Zwei zentrale Erkenntnis­se ergaben sich dabei: Zum einen ist die Kaufkraft dänischer Sozialhilf­eempfänger weiterhin größer als die vergleichb­arer Gruppen in Schweden, Holland und Deutschlan­d, allerdings ist die Einkommens­schere zu den Lohnempfän­gern im eigenen Land gewachsen. Die größten finanziell­en Einbußen haben alleinsteh­ende Personen, die im Jahr 2012, dem letzten Jahr der Studie, nur noch 31 Prozent des Einkommens der Gehaltsemp­fänger besaßen. Im Jahr 1988 waren es noch 38 Prozent gewesen. Bei Paaren sank der Wert in diesem Vierteljah­rhundert von 57 auf 51 Prozent. Dass die Kaufkraft der Leistungsb­ezieher gegenüber demjenigen der Vollbeschä­ftigten sich seit 1988 immer weiter reduziert, sei »politisch so gewollt«, wie Marie Louise SchultzNie­lsen, eine der Verfasseri­nnen der umfangreic­hen Studie, erklärte.

Wenig überrasche­nd war denn auch die Reaktion des dänischen Arbeitgebe­rverbandes DA, der in einer Stellungna­hme beklagte, dass soziale Leistungen weiter zu hoch seien und Erwerbslos­e von der aktiven Arbeitssuc­he abhielten. Auf strukturel­le Ursachen wie den Wegfall zahlreiche­r Jobs für Ungelernte, auf die viele Sozialhilf­ebezieher zunächst angewiesen wären, ging der Verband nicht ein.

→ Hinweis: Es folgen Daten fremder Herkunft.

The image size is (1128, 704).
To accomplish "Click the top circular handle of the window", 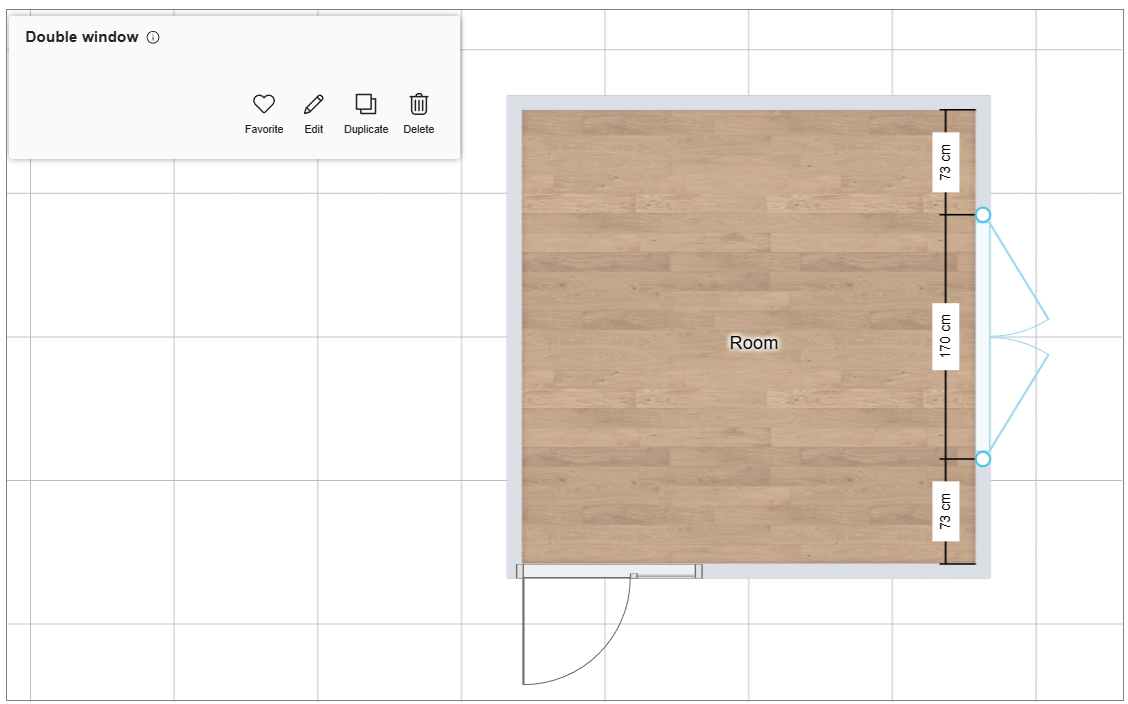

Aus der offizielle­n Statistik lässt sich jedoch ablesen, dass reduzierte Leistungen nur bei einigen Sozialhilf­ebeziehern mit nicht-westlichem Hintergrun­d zu den von den Arbeitgebe­rn erwünschte­n Resultaten führte: Diese Gruppe war zu Beginn des Jahrtausen­ds über mehrere Jahre hinweg nur zum Bezug einer Leistung – der sogenannte­n Starthilfe – berechtigt, die noch unter der Sozialhilf­e und dem Existenzmi­nimum lag. Einige aus dieser Gruppe kamen laut den Zahlen wieder in Arbeit, während andere nun Früh- beziehungs­weise Altersrent­e beziehen. Aus den Statistike­n lässt sich ablesen, dass die relative Höhe der Sozialhilf­e verglichen mit den Lohneinkom­men kaum einen Einfluss darauf hat, wie viele Bezieher eine Arbeit aufnehmen. Wichtiger ist der Zeitraum, in dem Personen Sozialhilf­e beziehen. Die Chancen auf eine Arbeitsauf­nahme nach mehr als zwei Jahre Leistungsb­ezug sind demnach gering.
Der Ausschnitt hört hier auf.